╔══

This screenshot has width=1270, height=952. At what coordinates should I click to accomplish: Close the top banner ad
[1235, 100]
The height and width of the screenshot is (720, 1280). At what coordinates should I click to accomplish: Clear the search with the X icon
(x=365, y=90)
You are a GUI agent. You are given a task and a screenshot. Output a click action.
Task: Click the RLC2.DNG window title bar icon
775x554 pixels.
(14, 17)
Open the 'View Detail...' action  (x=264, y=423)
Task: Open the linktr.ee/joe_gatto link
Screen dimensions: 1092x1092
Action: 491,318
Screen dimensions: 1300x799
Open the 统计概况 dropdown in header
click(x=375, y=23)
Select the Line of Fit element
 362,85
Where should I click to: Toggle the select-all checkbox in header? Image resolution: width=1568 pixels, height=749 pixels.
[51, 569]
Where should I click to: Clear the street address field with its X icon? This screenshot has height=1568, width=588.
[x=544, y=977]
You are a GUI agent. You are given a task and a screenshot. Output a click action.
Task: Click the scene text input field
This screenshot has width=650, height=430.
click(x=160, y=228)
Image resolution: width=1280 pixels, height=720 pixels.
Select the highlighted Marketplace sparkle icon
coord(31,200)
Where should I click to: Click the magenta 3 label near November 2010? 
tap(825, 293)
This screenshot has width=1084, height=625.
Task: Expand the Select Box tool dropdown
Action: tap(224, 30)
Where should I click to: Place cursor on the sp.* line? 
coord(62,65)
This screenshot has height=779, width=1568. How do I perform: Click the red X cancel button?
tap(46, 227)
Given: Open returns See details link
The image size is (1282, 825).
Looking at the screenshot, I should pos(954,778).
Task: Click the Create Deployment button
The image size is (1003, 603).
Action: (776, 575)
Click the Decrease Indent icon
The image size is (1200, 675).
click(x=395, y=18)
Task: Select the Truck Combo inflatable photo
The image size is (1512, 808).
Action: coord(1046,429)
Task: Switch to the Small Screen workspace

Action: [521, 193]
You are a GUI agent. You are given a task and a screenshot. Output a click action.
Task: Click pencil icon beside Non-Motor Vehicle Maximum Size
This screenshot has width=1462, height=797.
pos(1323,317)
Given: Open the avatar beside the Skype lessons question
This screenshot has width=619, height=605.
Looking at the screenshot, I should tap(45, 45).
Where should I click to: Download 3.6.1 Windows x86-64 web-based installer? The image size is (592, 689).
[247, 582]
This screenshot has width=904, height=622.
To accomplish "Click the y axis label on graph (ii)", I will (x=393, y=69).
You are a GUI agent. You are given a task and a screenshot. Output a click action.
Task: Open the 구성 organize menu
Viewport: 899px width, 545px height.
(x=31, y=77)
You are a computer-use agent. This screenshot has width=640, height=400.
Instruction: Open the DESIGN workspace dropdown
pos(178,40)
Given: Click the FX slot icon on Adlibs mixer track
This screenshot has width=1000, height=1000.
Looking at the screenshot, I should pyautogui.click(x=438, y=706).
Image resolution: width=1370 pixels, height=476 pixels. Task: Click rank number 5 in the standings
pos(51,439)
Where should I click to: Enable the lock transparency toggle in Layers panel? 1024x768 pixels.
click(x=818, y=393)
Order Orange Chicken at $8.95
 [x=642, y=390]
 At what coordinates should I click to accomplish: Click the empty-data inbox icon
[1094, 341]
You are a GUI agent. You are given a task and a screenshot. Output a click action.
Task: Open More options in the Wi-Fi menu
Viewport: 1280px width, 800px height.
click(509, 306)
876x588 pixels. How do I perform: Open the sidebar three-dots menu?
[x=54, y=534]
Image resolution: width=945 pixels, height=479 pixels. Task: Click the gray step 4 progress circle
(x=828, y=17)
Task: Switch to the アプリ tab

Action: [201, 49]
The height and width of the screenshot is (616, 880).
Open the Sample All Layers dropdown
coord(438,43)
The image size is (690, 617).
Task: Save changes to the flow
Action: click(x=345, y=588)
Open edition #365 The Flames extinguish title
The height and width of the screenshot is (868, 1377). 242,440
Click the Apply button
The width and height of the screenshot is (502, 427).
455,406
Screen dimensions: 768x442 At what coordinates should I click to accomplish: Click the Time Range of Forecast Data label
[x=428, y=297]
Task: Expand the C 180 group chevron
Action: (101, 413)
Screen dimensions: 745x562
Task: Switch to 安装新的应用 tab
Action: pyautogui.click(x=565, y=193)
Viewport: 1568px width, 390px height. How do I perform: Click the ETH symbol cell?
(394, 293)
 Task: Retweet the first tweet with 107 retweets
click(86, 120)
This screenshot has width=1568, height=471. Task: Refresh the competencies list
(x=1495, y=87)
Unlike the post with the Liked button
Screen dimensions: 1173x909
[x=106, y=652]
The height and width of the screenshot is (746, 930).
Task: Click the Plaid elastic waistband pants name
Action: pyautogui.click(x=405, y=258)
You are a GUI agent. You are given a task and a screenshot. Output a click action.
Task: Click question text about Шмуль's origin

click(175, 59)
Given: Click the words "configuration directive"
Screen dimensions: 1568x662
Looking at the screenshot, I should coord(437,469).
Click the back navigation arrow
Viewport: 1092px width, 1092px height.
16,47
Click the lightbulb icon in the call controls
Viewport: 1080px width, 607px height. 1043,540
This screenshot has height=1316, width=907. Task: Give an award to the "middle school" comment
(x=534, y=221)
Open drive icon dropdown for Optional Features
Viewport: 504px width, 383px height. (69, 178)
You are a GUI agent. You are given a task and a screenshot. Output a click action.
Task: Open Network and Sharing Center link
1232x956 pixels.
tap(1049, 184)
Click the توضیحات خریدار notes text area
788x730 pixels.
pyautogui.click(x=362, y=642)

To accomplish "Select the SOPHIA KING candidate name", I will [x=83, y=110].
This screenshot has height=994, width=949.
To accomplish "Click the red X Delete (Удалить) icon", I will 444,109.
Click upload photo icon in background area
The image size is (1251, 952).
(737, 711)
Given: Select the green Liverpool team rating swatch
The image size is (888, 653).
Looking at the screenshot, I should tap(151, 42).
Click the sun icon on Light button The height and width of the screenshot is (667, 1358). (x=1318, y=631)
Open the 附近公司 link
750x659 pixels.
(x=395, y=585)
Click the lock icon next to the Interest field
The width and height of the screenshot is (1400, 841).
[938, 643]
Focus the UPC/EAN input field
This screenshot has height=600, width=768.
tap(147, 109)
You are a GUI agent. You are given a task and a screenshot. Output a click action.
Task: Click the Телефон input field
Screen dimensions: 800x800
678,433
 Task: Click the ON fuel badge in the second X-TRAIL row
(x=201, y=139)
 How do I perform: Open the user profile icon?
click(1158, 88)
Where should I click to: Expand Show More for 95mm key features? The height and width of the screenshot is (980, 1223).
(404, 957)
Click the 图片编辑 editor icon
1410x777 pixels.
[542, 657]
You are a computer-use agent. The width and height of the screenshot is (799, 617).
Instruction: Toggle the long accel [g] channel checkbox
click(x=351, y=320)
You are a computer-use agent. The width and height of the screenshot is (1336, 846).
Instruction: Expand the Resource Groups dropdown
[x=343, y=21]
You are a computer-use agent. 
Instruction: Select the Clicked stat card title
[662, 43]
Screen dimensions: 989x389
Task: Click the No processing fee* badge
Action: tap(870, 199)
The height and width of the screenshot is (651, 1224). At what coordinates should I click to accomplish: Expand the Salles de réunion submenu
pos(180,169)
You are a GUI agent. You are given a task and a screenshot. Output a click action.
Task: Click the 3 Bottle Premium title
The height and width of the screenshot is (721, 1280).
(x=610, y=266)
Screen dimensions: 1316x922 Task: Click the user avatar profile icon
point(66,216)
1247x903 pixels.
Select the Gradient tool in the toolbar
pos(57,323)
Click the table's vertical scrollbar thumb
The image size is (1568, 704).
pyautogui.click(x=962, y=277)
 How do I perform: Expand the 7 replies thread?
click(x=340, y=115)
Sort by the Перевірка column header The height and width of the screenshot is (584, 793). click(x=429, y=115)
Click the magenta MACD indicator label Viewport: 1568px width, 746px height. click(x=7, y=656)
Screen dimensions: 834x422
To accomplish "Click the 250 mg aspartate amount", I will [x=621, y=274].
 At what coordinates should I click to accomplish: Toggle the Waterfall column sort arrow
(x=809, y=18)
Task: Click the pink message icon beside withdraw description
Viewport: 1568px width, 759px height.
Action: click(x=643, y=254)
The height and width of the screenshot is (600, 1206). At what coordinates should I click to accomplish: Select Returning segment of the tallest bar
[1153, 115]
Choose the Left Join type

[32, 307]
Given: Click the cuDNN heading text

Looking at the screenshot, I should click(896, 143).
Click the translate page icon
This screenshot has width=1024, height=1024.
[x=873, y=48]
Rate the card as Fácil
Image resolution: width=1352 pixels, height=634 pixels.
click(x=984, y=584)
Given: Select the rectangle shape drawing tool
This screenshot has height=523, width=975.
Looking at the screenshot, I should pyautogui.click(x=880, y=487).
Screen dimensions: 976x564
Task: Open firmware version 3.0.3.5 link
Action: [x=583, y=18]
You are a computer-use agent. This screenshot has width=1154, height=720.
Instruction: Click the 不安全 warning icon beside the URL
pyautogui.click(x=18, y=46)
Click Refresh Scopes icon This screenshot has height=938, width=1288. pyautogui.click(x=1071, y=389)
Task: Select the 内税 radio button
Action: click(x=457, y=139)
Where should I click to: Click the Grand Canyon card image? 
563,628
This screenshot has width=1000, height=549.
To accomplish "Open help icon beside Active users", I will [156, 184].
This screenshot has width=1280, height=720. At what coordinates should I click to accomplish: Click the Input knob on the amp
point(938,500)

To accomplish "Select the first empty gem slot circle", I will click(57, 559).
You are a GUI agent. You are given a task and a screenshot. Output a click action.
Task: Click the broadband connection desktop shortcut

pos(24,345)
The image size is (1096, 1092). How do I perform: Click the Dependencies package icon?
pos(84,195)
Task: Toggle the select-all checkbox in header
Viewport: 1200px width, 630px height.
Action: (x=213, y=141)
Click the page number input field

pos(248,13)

╚══

[Task to carry out]
In the listing above, locate the line containing "Screen dimensions: 1568x662" and the line containing "Given: Select the green". Extract those two lines and every line between them, exactly as written, and only those.

[Answer to this problem]
Screen dimensions: 1568x662
Looking at the screenshot, I should coord(437,469).
Click the back navigation arrow
Viewport: 1092px width, 1092px height.
16,47
Click the lightbulb icon in the call controls
Viewport: 1080px width, 607px height. 1043,540
This screenshot has height=1316, width=907. Task: Give an award to the "middle school" comment
(x=534, y=221)
Open drive icon dropdown for Optional Features
Viewport: 504px width, 383px height. (69, 178)
You are a GUI agent. You are given a task and a screenshot. Output a click action.
Task: Open Network and Sharing Center link
1232x956 pixels.
tap(1049, 184)
Click the توضیحات خریدار notes text area
788x730 pixels.
pyautogui.click(x=362, y=642)

To accomplish "Select the SOPHIA KING candidate name", I will [x=83, y=110].
This screenshot has height=994, width=949.
To accomplish "Click the red X Delete (Удалить) icon", I will 444,109.
Click upload photo icon in background area
The image size is (1251, 952).
(737, 711)
Given: Select the green Liverpool team rating swatch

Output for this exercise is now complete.